The operation of s 19 of the SCTA
- We are also indebted to Mr Beacham for a thoughtful and careful argument which sought to establish that the decision by the referee refusing to list the Council's application constituted taking a proceeding which he had no jurisdiction to take. In deference to Mr Beacham's work, I shall express my views on it, although having regard to what I have written already, my decision does not turn upon it. Holmes JA has recorded the argument and I need not repeat it.[34] I regret that I am unable to accept it, for it would produce a fair result. Essentially, the reasons why I reject it are that I am unable to equate a refusal to exercise jurisdiction conferred by the SCTA with “taking” jurisdiction not vested in the tribunal under that act; and that the tribunal's error did not amount to jurisdictional error.
- The tribunal is constituted by a referee sitting alone.[35] His or her functions are specified by the Act:
“10 Functions of referees
(1)The primary function of a referee constituting a small claims tribunal shall be to attempt to bring the parties to a dispute that involves a claim referred to in section 16 duly referred to the tribunal to a settlement acceptable to all the parties.
(2)Should it appear to the referee in a particular case to be impossible to reach, or inappropriate to try to reach, a settlement acceptable to all parties to a dispute, then the function of a referee constituting a small claims tribunal shall be to make such an order with respect to the issue in dispute as is fair and equitable to all the parties to the proceeding concerning the dispute or, where the referee thinks the case requires it, an order dismissing the claim.”
It is those functions which Mr Randall will not exercise. His refusal to exercise them is wrong in law. However it is in substance an error of inaction, not an error involving “taking” a proceeding. Even if one has regard to form rather than substance, the error in the referee’s decision lies in the timing of the listing of the Council's application, a matter within the tribunal's power under s 37 of the SCTA.
- I have already explained why in my judgment there was no jurisdictional error.[36] I therefore reject Mr Beacham's submission.
- In addition Mr Beacham submitted that there has been a breach of the rules of natural justice:
“The refusal to re-list the claim amounted to a denial of natural justice as it deprived the applicant of a hearing to which it was entitled and an opportunity to press the court for the relief that it sought, without any logical or relevant basis for doing so.”
- I reject that submission also. The referee did not absolutely refuse to relist the Council's claim and did not deprive it of a hearing. He certainly did not propose to determine the matter without giving the Council a hearing. He refused to relist it while Mrs Ross’s Supreme Court application remained pending. He did so because he perceived that the outcome of the Supreme Court proceeding might affect the proceeding in the tribunal. That perception was wrong. However once that perception is assumed, the referee’s refusal cannot be described as being without any logical or relevant basis. Mr Beacham relied upon well-known and to some extent controversial dicta of Deane J[37], but in my judgment those dicta have no application in the present case. Moreover although they have garnered some support from Kirby J[38] and, Mr Beacham submits from Gleeson CJ[39], I do not think they can be said to represent the present position of the High Court.
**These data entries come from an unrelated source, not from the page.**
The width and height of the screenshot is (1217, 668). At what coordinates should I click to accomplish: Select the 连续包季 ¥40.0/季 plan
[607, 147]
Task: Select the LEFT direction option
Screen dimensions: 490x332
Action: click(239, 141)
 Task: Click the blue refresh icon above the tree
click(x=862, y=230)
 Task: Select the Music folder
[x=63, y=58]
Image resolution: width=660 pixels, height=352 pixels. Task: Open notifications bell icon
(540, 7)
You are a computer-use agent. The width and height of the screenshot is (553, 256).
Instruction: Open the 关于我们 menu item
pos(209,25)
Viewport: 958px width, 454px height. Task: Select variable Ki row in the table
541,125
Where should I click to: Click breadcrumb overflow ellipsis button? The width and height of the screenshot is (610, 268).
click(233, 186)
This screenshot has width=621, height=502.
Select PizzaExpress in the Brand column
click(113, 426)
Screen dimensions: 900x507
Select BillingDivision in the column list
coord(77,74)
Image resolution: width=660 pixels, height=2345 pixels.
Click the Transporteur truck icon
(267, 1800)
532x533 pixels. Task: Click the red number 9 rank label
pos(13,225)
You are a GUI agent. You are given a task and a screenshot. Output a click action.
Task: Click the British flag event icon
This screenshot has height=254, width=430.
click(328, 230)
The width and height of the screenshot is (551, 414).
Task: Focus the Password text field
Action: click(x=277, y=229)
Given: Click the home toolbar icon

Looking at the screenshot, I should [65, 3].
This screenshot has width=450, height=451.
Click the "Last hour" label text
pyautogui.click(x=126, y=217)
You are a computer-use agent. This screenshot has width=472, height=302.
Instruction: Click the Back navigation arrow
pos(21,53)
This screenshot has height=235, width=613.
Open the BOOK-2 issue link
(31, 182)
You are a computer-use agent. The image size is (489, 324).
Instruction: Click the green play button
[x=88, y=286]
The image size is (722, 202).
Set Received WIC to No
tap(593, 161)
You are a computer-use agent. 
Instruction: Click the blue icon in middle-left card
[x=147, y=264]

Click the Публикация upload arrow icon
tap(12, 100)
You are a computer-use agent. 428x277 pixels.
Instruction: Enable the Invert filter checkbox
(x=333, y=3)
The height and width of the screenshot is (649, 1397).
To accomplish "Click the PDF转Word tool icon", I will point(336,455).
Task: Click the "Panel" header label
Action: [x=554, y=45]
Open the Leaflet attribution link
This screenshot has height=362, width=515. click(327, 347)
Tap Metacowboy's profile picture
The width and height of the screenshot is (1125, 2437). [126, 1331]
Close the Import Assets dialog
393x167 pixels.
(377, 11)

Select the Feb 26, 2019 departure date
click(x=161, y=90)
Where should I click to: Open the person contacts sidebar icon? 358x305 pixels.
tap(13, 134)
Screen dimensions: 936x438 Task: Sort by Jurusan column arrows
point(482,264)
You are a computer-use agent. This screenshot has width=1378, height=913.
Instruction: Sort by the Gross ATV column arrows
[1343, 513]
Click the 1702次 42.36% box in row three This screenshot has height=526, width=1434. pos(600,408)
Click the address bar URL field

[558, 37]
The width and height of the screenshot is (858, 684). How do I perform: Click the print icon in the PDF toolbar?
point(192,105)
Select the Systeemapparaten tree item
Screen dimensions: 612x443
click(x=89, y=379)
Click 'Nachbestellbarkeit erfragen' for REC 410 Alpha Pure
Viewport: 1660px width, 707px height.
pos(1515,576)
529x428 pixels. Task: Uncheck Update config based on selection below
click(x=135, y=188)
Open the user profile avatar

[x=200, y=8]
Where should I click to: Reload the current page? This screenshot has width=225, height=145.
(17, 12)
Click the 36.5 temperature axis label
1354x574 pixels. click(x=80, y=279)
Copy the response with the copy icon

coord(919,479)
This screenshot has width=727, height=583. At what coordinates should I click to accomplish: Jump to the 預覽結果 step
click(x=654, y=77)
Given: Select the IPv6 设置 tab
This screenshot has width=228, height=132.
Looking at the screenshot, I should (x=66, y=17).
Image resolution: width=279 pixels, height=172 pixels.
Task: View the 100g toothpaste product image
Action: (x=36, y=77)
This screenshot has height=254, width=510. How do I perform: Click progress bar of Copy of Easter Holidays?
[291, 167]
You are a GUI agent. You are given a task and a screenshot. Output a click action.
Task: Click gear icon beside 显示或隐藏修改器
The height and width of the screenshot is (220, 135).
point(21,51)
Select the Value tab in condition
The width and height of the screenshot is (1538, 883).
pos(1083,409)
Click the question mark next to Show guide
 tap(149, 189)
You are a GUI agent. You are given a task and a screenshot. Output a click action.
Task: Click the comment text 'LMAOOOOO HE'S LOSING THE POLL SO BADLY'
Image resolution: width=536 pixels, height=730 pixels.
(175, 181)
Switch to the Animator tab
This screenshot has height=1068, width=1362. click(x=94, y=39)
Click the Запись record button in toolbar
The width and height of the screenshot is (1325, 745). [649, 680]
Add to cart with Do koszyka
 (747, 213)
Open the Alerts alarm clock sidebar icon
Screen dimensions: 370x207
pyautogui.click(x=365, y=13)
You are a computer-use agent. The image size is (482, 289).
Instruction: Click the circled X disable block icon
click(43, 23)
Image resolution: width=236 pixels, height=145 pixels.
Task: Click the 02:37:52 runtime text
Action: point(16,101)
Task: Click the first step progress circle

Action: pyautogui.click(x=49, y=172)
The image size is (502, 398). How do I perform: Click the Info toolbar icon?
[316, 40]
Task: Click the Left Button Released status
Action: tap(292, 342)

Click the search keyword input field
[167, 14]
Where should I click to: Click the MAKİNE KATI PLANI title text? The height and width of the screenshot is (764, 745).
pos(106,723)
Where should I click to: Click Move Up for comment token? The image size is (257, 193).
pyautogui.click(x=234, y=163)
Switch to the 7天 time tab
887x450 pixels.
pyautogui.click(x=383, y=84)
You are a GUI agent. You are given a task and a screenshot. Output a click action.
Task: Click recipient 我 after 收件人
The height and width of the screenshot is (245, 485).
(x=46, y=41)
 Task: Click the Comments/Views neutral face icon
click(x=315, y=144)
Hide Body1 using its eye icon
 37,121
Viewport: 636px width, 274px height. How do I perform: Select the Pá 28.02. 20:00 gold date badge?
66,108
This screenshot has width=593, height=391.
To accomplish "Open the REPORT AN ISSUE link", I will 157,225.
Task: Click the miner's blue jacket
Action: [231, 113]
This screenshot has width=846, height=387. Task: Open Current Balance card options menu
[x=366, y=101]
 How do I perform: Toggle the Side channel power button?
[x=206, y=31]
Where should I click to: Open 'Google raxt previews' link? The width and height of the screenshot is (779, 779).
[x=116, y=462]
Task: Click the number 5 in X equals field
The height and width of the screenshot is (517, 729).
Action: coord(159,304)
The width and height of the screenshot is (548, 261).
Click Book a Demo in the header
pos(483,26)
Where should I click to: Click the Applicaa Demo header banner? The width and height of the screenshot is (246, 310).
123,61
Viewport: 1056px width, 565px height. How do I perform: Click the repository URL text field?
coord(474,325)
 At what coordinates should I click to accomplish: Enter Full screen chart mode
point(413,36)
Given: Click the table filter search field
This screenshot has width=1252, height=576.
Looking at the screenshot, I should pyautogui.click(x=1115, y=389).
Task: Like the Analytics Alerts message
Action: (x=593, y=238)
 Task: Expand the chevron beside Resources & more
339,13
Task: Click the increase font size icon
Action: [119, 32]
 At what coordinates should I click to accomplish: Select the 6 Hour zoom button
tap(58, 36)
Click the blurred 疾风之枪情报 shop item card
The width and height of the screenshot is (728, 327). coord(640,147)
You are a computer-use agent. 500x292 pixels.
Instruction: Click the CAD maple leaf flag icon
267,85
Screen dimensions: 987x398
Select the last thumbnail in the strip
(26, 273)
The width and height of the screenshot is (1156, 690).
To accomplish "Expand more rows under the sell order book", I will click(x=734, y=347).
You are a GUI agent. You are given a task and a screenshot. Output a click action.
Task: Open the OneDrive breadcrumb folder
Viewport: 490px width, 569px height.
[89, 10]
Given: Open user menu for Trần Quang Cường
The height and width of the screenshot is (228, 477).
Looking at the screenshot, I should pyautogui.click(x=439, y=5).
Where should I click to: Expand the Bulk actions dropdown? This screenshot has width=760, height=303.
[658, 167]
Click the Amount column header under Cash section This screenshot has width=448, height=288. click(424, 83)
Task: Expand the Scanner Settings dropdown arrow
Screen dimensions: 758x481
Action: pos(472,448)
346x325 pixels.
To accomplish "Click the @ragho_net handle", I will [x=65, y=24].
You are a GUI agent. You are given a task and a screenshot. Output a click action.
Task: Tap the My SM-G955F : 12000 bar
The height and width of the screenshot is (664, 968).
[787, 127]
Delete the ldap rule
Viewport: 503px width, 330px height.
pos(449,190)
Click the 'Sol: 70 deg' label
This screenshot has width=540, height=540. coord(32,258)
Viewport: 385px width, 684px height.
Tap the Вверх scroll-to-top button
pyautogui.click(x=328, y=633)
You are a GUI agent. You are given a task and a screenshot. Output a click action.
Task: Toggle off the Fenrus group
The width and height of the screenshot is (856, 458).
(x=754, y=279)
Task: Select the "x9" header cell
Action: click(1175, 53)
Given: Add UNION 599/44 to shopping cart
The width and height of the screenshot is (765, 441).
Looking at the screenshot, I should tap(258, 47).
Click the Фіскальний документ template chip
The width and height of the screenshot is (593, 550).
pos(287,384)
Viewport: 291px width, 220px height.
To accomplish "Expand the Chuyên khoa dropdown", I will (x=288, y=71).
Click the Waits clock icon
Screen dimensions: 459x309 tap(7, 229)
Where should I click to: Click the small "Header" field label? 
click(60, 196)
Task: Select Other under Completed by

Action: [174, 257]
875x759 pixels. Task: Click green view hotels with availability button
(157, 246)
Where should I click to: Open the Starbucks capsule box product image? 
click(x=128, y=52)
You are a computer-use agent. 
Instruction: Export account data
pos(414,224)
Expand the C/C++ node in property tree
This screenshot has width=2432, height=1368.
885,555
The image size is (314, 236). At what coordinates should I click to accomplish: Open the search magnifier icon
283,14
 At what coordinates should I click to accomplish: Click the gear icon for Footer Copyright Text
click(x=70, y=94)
Controlling the tribunal's discretion
- A question which was argued in this appeal was whether the Chief Justice erred in directing Mr Randall how to determine the claim in the tribunal. The order which his Honour made was in these terms:
“1.Pursuant to section 43(1)(a) of the Judicial Review Act 1991, a prerogative order in the nature of mandamus directing the first respondent to:
(a)hear and determine Small Claim No. 5337/07 according to law;
(b)determine Small Claim No. 5337/07 by making the following orders:
(i)a termination order, pursuant to section 166 of the Residential Tenancies Act 1994, because of a failure to leave;
(ii)a warrant of possession be issued pursuant to section 216 of the Residential Tenancies Act 1994 [sic].
- The second respondents pay the applicant's costs of the proceedings to be assessed.
- An indemnity certificate be granted to the second respondents in respect of this proceeding under s 15(2) of the Appeal Costs Fund Act 1973.”
Having regard to what I have already written, it is unnecessary that I consider this question in the context of a prerogative order. However a cognate question arises in relation to the issue of an injunction. If the tribunal retains a live discretion on a question committed to it, this court would hesitate to direct how it should exercise that discretion, for reasons similar to those applicable to the terms of a prerogative order.
- Mr and Mrs Ross could have been in no doubt as to the orders sought by the Council in the present proceedings. They were specified precisely in the application. The Council's evidence not only demonstrated the tribunal’s error of law, it strongly suggested that the only possible outcome of the tribunal proceedings was the making of a termination order under s 208 of the RTA and the issue of a warrant of possession under s 216 of that Act. It showed that the lease had expired; that notice to leave under s 165 of that Act had been given in accordance with s 93; that the period of notice given (over two months) was more than the minimum which the Ross' were entitled to have under s 197; that they remained in possession of the premises; that application for a termination order had duly been made under s 166 within the time prescribed by that section; and that the Ross’ had attended the tribunal on the date set for hearing the application and informed the tribunal of the proceedings commenced in the Supreme Court. Ms Peddie, who gave evidence of those facts deposed that all these facts and circumstances were within her own knowledge, and she was not cross-examined on her affidavit.[40] On that evidence it would be appropriate for a termination order to be made and nothing in the evidence suggests otherwise. Once a termination order is made, the tribunal is obliged to issue the warrant under s 216.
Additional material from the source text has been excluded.